---
layout: post
title: HackerRank - Sherlock and Divisors
date: '2022-11-19 11:33:55 +0800'
categories: [Code, C]
tags: [c, hackerrank]     # TAG names should always be lowercase
author: devoalda
math: true
libraries:
  - mathjax
math: true
---

# Introduction

Watson gives an integer `N` to Sherlock and asks him: What is the number of divisors of `N` that are divisible by `2`?

## Input and Output Format

```shell
# Input:
2
9
8

# Output:
0
3
```

{: file="Input and Output" }

### Explanation

9 has three divisors 1, 3 and 9 none of which is divisible by 2.
8 has four divisors 1,2,4 and 8, out of which three are divisible by 2.

# Process

I thought that this is one of the easier ones to do, I first did a while loop to loop through all the numbers from 1 to `N` and check if it is divisible by 2. If it is, I increment a counter. I then print the counter. This only worked for the first test case. I then did a for loop to loop through all the numbers from 1 to `N` and check if it is divisible by 2. But this was a code that was not optimized for HackerRank's tests and failed some test cases.

I then loop through numbers from 1 to square root of `n` as the divisors of `n` are always less than or equal to the square root of `n`.

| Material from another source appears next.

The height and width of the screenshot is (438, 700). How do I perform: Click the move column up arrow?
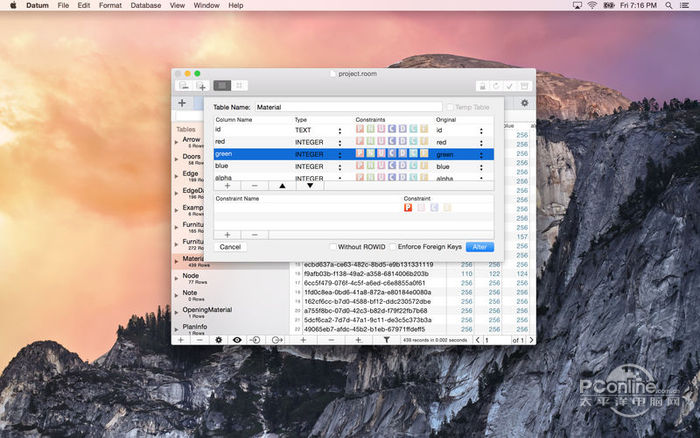tap(282, 185)
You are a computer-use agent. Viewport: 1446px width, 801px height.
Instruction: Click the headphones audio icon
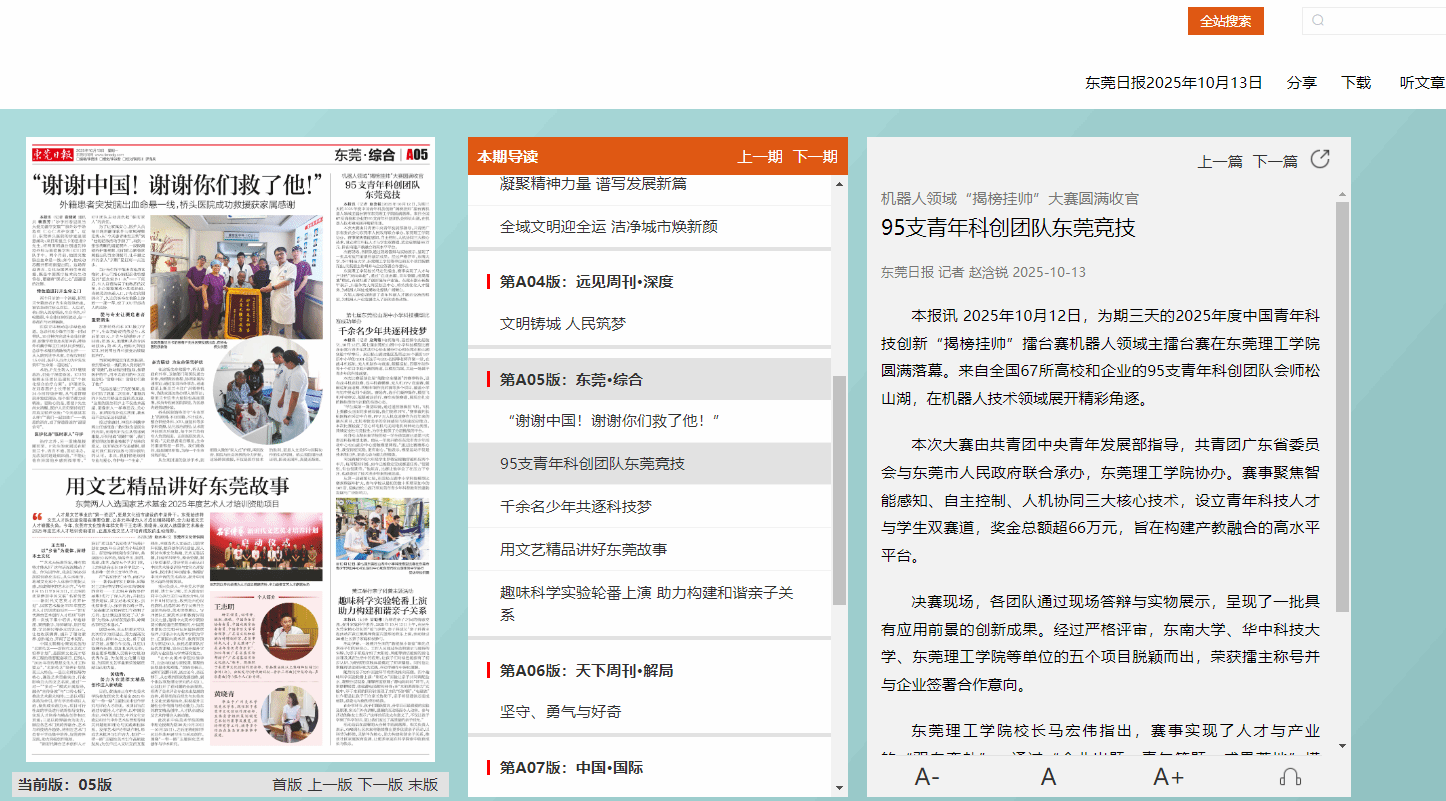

1. I first checked that `i` is divisible by `n`.
2. I then check if the number `i` is divisible by 2 and increment the counter if it is.
3. Next, I checked if `n/i` is divisible by 2 and increment the counter if it is.
4. THe last statement is to remove the number `n` if it is divisible by 2 as it is a duplicate.

This code was after some trial and error and multiple references.

# Code

```c
int divisors(int n) {
    int count = 0;
    for (int i=1;i<=sqrt(n);i++)
    {
        if (n%i==0)
        {
            count = (i%2==0) ? count + 1 : count;
            count = ((n/i)%2==0) ? count + 1 : count;
        }
    }
    if ((n%2==0) && (pow((int)sqrt(n), 2) == n))
    count--;
    return count;
}
```

{: file="divisors.c" }

# Afterthoughts

Math theory was very important and applicable to this challlenge, the fact that the divisors of `n` are always less than or equal to the square root of `n` was very important. This is also one of the ways to check if the number is a prime doing a prime factorization from 1 to the square root of the number.

This is an interesting challenge that made me apply my math knowledge learnt.